The launch of Atom bank earlier this year was a watershed for both the finance and technology sectors.
It is the first British bank with no branches and no call centres as everything is done through an app on customers’ phones.
Around 30,000 people have signed up for Atom so far. While these numbers by themselves may not have the high street behemoths quaking in their boots, what Atom represents is a massive shake-up to the financial sector. But should traditional retail banks be concerned?
YouGov’s new apps in banking report finds that over four in 10 (45 per cent) adult Britons now use a banking app. Furthermore, online banking is in the top ten app activities, along with the likes of social networking and streaming media.
Naturally, young people are at the vanguard of this move to digital finance. Over one in eight (14 per cent) under-35s think traditional banking is a thing of the past and are also less inclined than older consumers to enjoy the security of going into a branch.
Furthermore, our research shows that, in the age of one-click retail, customers of high street banks are growing frustrated with the traditional way of doing things.
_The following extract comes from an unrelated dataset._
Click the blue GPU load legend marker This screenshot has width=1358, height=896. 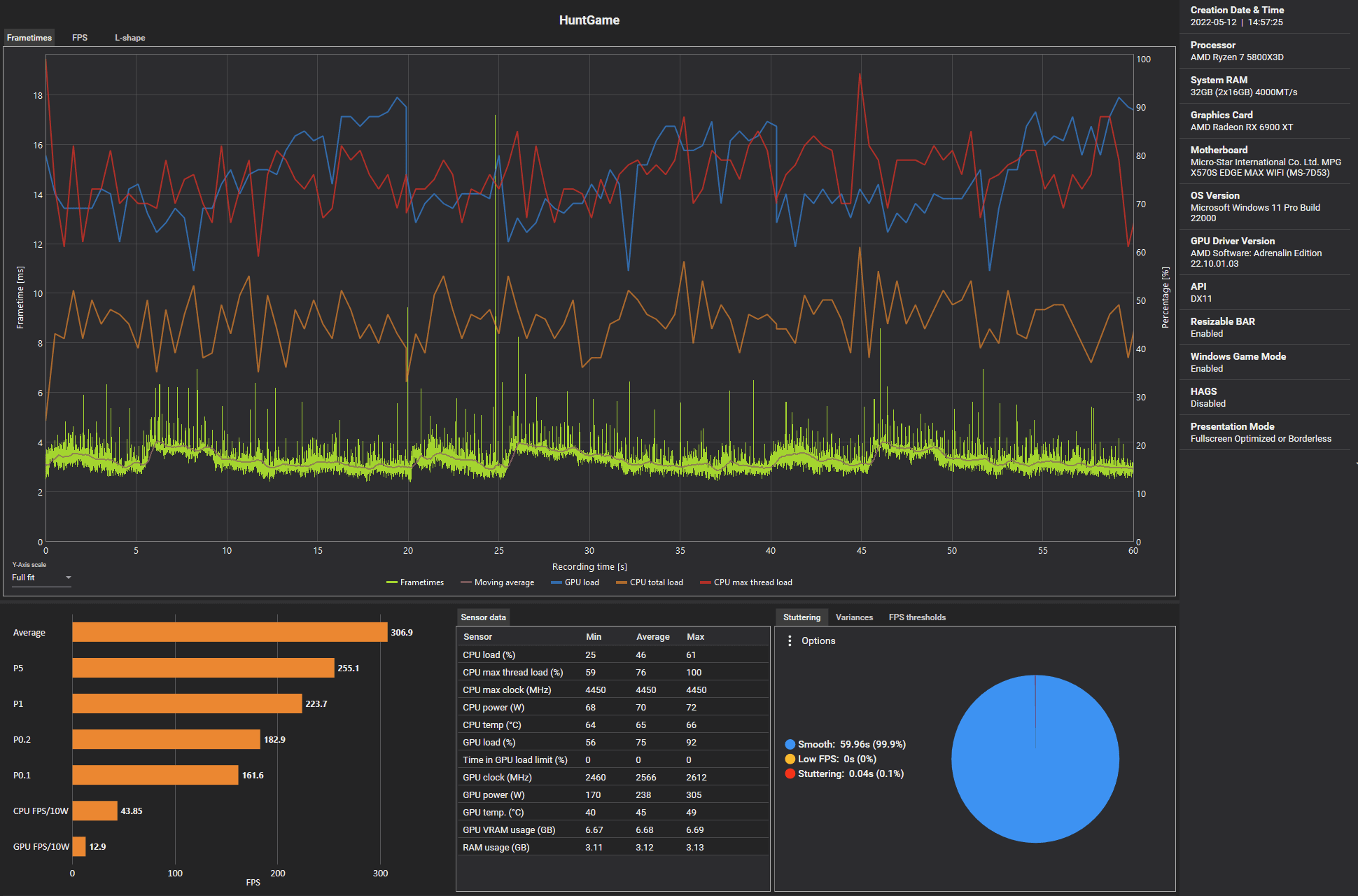pos(556,582)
Nearly four in ten don’t like waiting for a long time on the phone to their bank (37 per cent) or in line in a branch (also 37 per cent). This impatience is even more pronounced amongst younger generations.
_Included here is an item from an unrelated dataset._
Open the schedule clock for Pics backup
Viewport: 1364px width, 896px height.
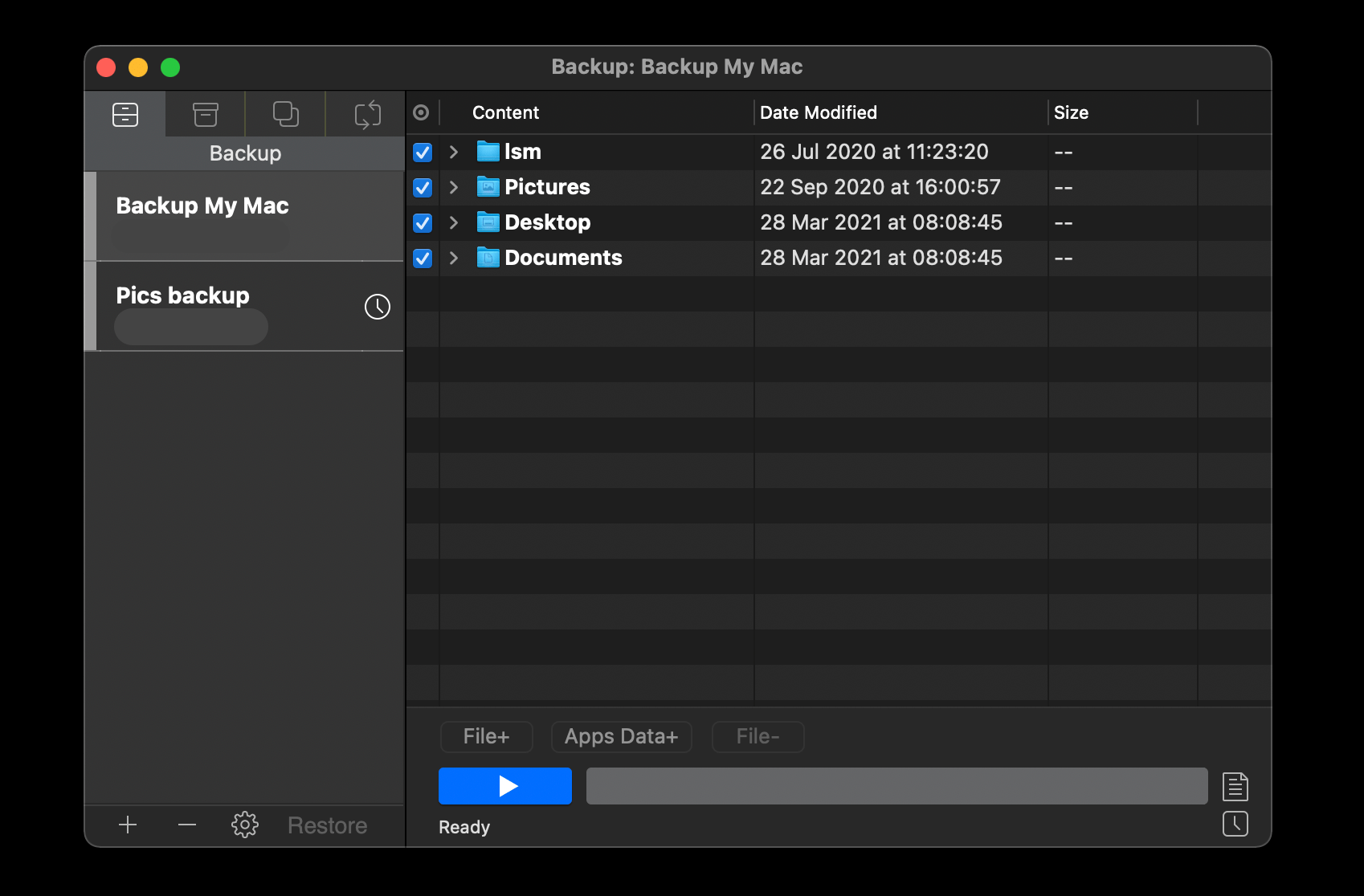tap(378, 307)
However, despite the benefits of digital finance, hardly anyone would want it as their sole form of banking. Almost nine in ten (87 per cent) consumers wouldn’t put all of their money into an app-only banking provider.
As we see with a lot of technology, what starts with young people and early adopters soon becomes the norm. While high street retail banks are making big strides to meet current customer needs, the appetite of consumers to do more from their phones won’t go away.
It is in banks’ interest to clear the path on this instead of following the crowd – as Atom’s products are unlikely to provide the last app-only challenge.